(Tâche demandée 1)
Relevez, s'il vous plaît, tous les lieux de tournage énumérés entre parenthèses dans le texte sur Endless Portraits.
(Tâche demandée 2)
Poursuivez le texte sur Endless Portraits au-delà de sa dernière phrase.

(Passage cité)

# # # # # # #

Endless Portraits, portraits vidéographiques génératifs
Poursuivant la recherche menée dans les vidéographies aléatoires, Endless Portraits est une série de portraits en mouvement filmés à travers le monde (Séoul, Sicile, Bangalore, New York ...). Présentés sur de grands moniteurs verticaux, ces portraits d'un nouveau genre explorent la dilatation du temps vidéographique. Ils n'ont ni début ni fin et rejouent à l'infini, selon une écriture générative, les quelques secondes de film dont ils sont constitués.
Texte de Jean-Paul Manganaro, octobre 2016
Endless portraits. Portraits sans fin. Mais aussi sans commencement, faudrait-il dire, pour mieux saisir que l’expression « sans fin » renvoie à l’intemporalité, à une création sur l’intemporel située dans des espaces.
Nicolas Clauss inscrit sa démarche dans le plus pur classicisme : si le grand modèle du genre demeure, contre vents et marées, la Joconde, on retrouve ici la fixité légendaire d’un regard troublant. On cherche toujours un point d’échappement face au regard figé qui ne nous lâche pas et qui se constitue en immuabilité, tantôt légère, tantôt grave ; mais force nous est de déclarer notre impuissance face à ce regard qui reste dominateur. Qu’est-ce qui change la donne dans ces « portraits sans fin » ? C’est une vibration intérieure du sujet que la caméra-vidéo essaie de capter et qui en fait une histoire individuelle, avec l’entassement de ses traces, de ses dérives : ainsi Wayne à New York, Eva en Sicile, Model ou Mother and Child à Beijing, portent les marques d’une histoire secrète qui ne sera pas révélée au-delà de ce que l’on peut y voir et de ce qu’il est donné à l’imaginaire de chacun de formuler, d’exprimer, de recréer. C’est cela que Nicolas Clauss appelle l’« aléatoire » du personnage et de la proposition ; c’est l’hésitation, ou plutôt le frémissement que l’image dégage dans la constance de son tremblement. Pourtant ce n’est pas vraiment elle qui frémit, mais le paysage qui tout autour lui fait décor. C’est inscrire sa « petite » histoire dans l’arrière-plan qui bouge dans le même « infini » qu’est l’ordinaire du quotidien en souffrance de devenir Histoire, sans que cela puisse aboutir. Il n’y a plus, du coup, que le murmure de l’événementiel qui accompagne le balancement du « reste » et essaie, avec douceur et tendresse, d’accompagner l’image dans un devenir qui ne lui appartient pas en propre : un devenir sculpture se trace, un tutto-tondo de sculpture, comme si la vidéo pouvait l’arracher à son ancien statut de peinture et l’amener vers une nature nouvelle à laquelle elle n’aurait jamais songé. C’est dans cette nouvelle épaisseur qu’il faut encadrer le travail délicat et minutieux que nous propose Nicolas Clauss.

# # # # # # #

(Extraits des entrées)

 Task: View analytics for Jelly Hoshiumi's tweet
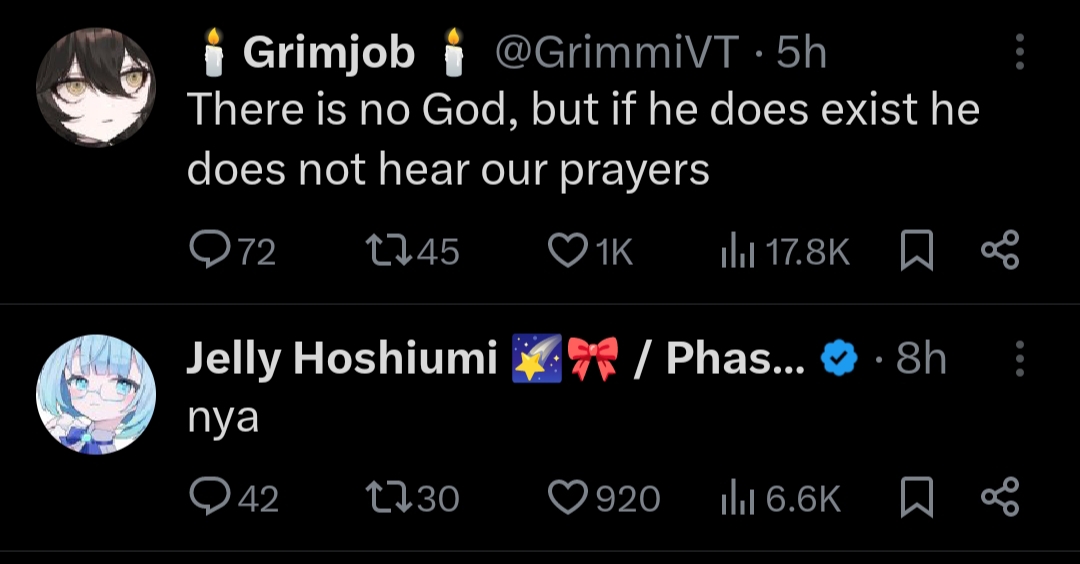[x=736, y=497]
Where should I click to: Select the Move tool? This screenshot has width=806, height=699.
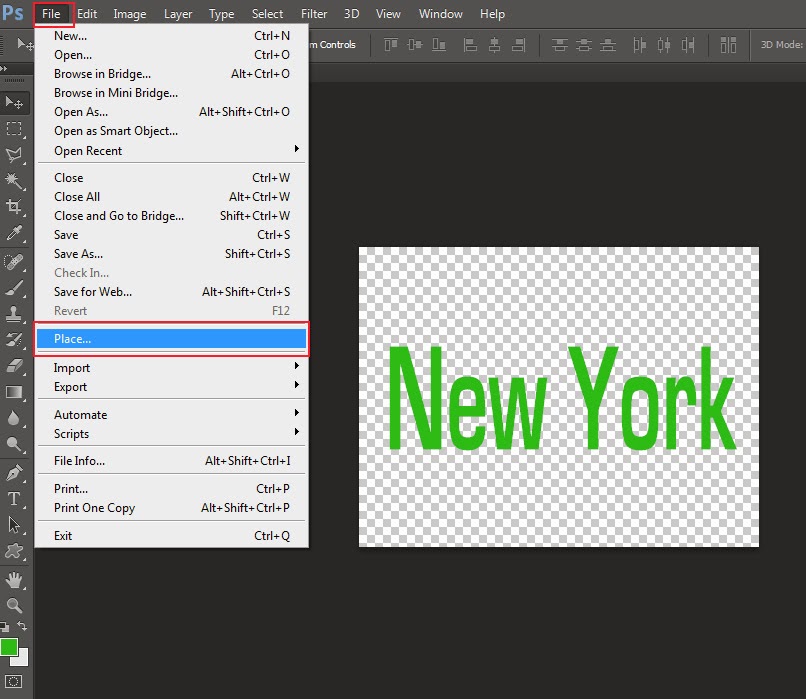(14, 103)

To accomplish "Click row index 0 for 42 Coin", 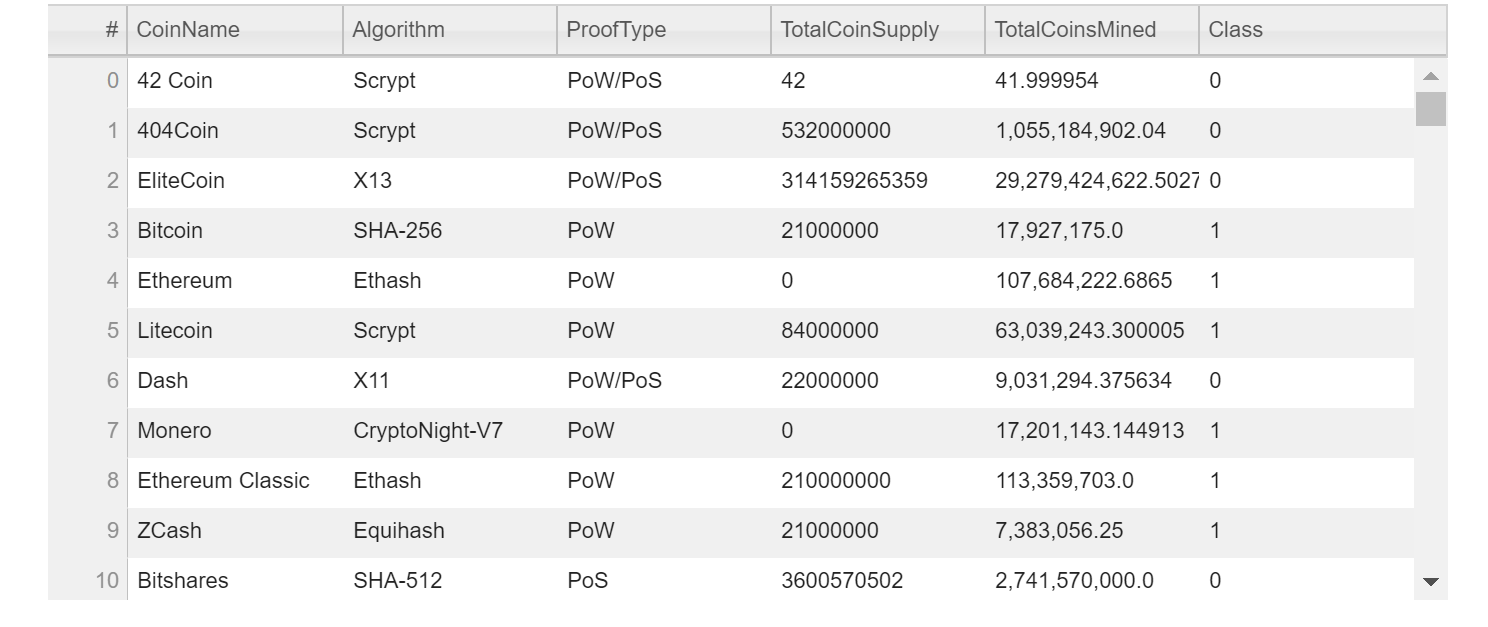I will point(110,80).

# # # # # # #

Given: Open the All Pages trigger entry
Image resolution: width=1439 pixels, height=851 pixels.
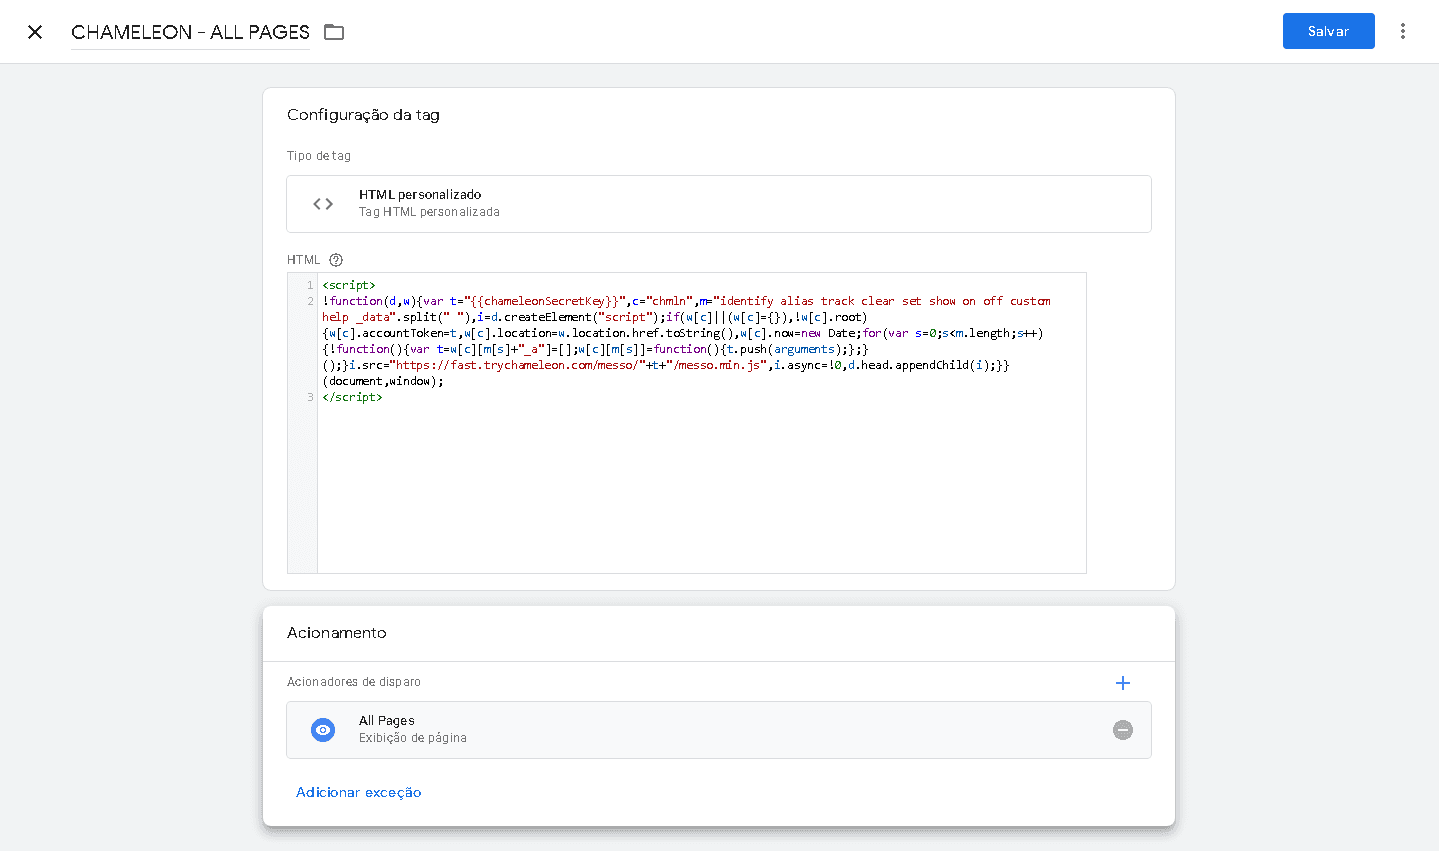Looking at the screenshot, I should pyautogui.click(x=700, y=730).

# # # # # # #

(Réponse attendue 1)
Séoul, Sicile, Bangalore, New York

(Réponse attendue 2)
Extrait du texte de Julie Cailler, Point contemporain
« Le portrait se déploie à l’écran, il rejoue sans cesse une immuabilité qui n’est qu’illusion. Quelque chose varie indiciblement, quasi imperceptiblement et se meut en un infime ondoiement. Toujours autre mais ressemblant, ce portrait laisse nos sens douter de ce qu’ils perçoivent. Quelque chose tangue à l’image, cette mèche de cheveux, les feuilles de cet arbre, un passant dans le paysage… À l’origine, trois secondes à peine. Trois secondes de matière filmée mais modelée par la matrice d’un ordinateur livrent une œuvre générative et sans fin que l’artiste nomme vidéographie aléatoire et dans laquelle les images s’écrivent, se réécrivent dans une chorégraphie libre et indolente. Le temps à l’œuvre s’étire, se suspend, se retire, se distend, vit, reprend son souffle, respire en une douce arythmie ; pourtant il n’est ni continu ni linéaire, il est multiple et les substances de sa pluralité s’interpénètrent.
Texte de Matthias Youchenko, extrait de « L’image mobile de l’éternité »
Dans les portraits sans fin de Nicolas Clauss, nous retrouvons cette absence de fin qui fait tout à la fois le visage, l’œuvre et le temps. Le visage que l’on voit est pris dans la boucle ouverte du programme, c’est-à-dire délivré de sa temporalité naturelle. Littéralement, il flotte sous nos yeux, ne pouvant plus s’amarrer au temps-espace qui était le sien. C’est toute une herméneutique du visage qui peut alors voir le jour. Le visage est un texte qui se modèle et se rectifie sans fin. Le portrait prend alors la douceur étrange d’une présence qui n’est plus de ce monde, un visage-durée, les signes suspendus de toute signification.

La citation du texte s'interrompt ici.